### WHAT THE TASK REQUIRES
Please rewrite the stretch from the line containing "Click the WeChat logo in the watermark" through the end of the rows, requests included, multiplying each coordinate in the answers by 2.45 and rounding to whole numbers with halves going up. Omit the pictures.

### RECORDS SHOWN

_ _ _ _

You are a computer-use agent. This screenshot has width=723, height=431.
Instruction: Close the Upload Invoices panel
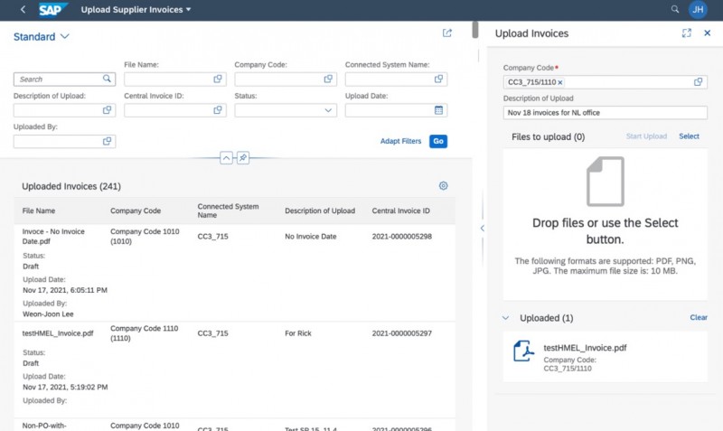click(707, 33)
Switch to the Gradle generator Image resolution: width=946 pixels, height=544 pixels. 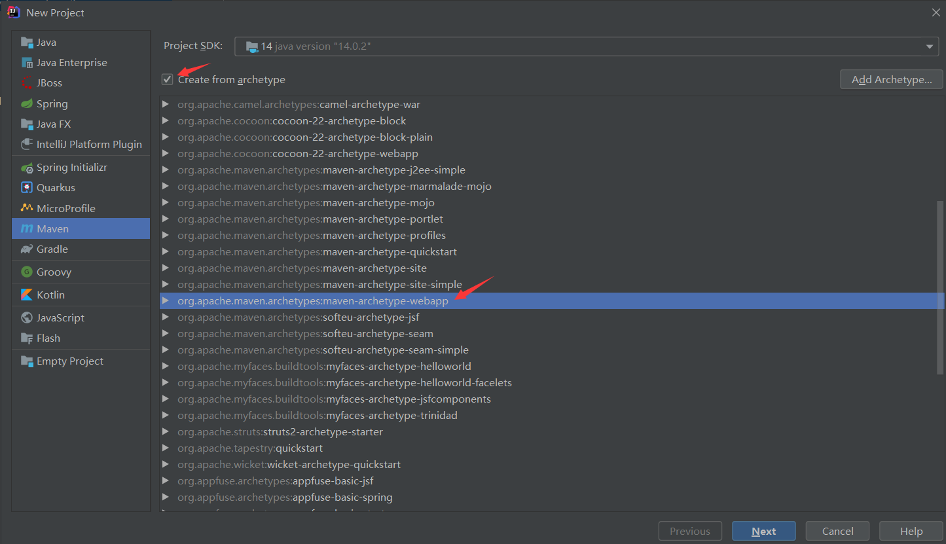pos(51,249)
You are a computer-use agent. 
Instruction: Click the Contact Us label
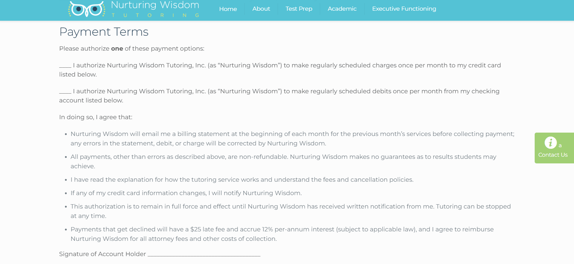coord(553,155)
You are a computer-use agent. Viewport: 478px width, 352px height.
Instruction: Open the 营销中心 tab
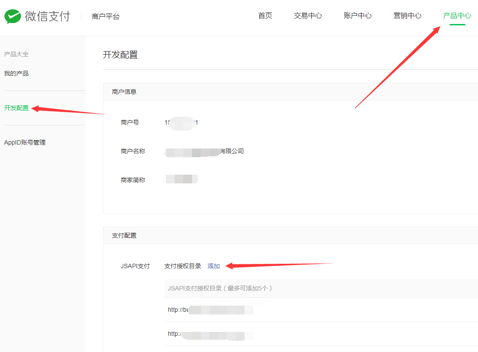point(407,16)
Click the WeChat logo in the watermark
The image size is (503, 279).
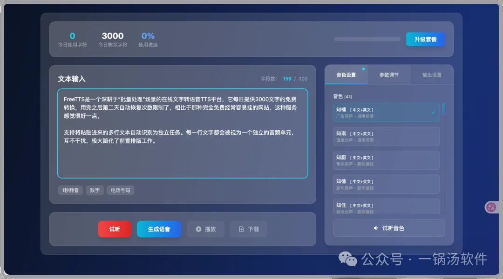tap(348, 259)
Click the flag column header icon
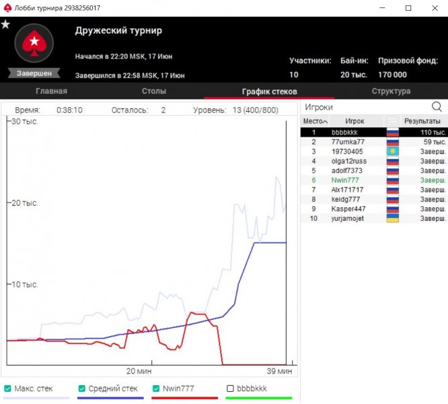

_ _ _ _

### FULL SOLUTION
Click the WeChat logo in the watermark
The image size is (503, 279).
tap(853, 635)
Click the flag column header icon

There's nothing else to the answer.